Jobs
A. In the circuit lower bound post, what does Ryan Williams's approach turn into circuit lower bounds?
B. From the circuit lower bound post, copy everything from "On October 8th, when" down to "AND and ORs.".

Reading passage
..............................

A Breakthrough Circuit Lower Bound

On October 8th, when in my graduate complexity course as we discussed the 1987 Razborov-Smolensky result that one can't compute the Modp by constant-depth polynomial-size circuits with AND, OR, NOT and Modq gates for primes p≠q, I noted the limits of our knowledge,
We can't even prove that NEXP (the exponential time version of NP) can't be solved by constant-depth polynomial-size circuits with just Mod6 gates, even without AND and ORs.
Now we can. And by "we" I mean Ryan Williams who just yesterday posted his proof that NEXP cannot be solved in the class ACC0, the class of constant-depth poly-size circuits with AND, OR, NOT and Modm gates for any fixed m. For the larger class EXPNP, Ryan gets exponential lower bounds. Dick, Scott and Luca already heaped their praise on these new results. No doubt, this is perhaps the most interesting computational complexity result since Reingold and the best progress in circuit lower bounds in nearly a quarter century.

It's not so much the result itself, in class I'll now just say "We don't even know how to prove that NEXP isn't in TC0 (poly-size constant-depth circuits with majority gates)" but an outright example that the proof techniques described in Ryan's STOC paper can be used to get new lower bounds, really opening the door to the first fresh approach to circuits in a long time. This approach converts weak algorithms for solving circuit satisfiability questions into circuit lower bounds. Ryan's proof doesn't use deep mathematical techniques but rather puts together a series of known tools in amazingly clever ways.

..............................

Records supplied
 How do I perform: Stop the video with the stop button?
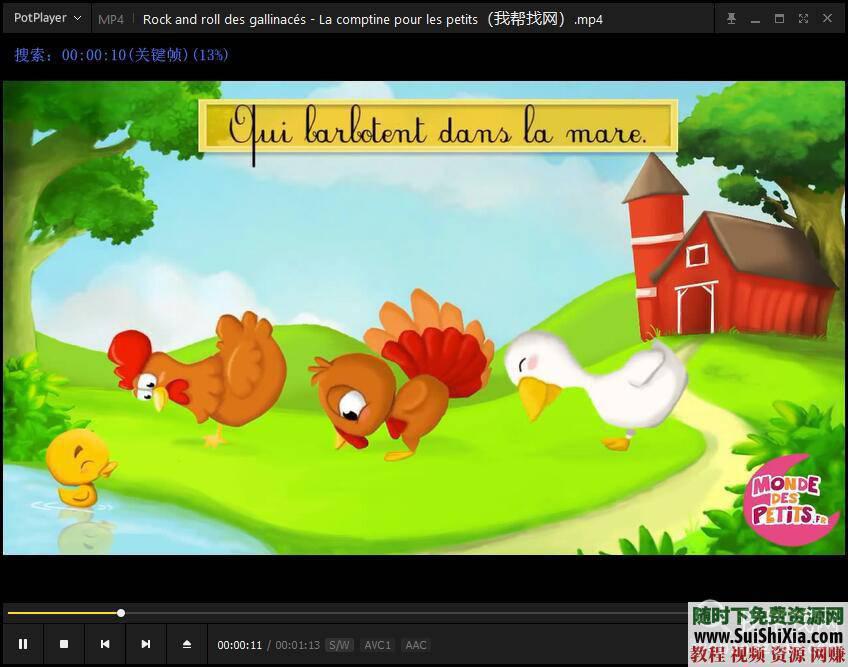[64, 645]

..............................

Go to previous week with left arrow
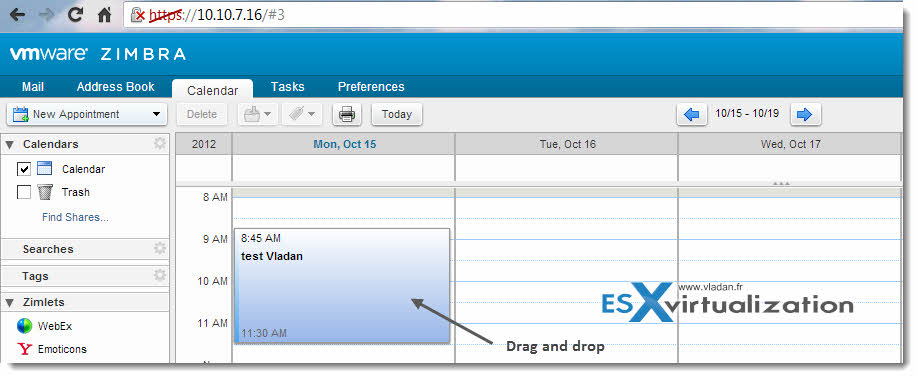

..............................

Answers in order
A. Weak algorithms for solving circuit satisfiability questions.

B.
On October 8th, when in my graduate complexity course as we discussed the 1987 Razborov-Smolensky result that one can't compute the Modp by constant-depth polynomial-size circuits with AND, OR, NOT and Modq gates for primes p≠q, I noted the limits of our knowledge,
We can't even prove that NEXP (the exponential time version of NP) can't be solved by constant-depth polynomial-size circuits with just Mod6 gates, even without AND and ORs.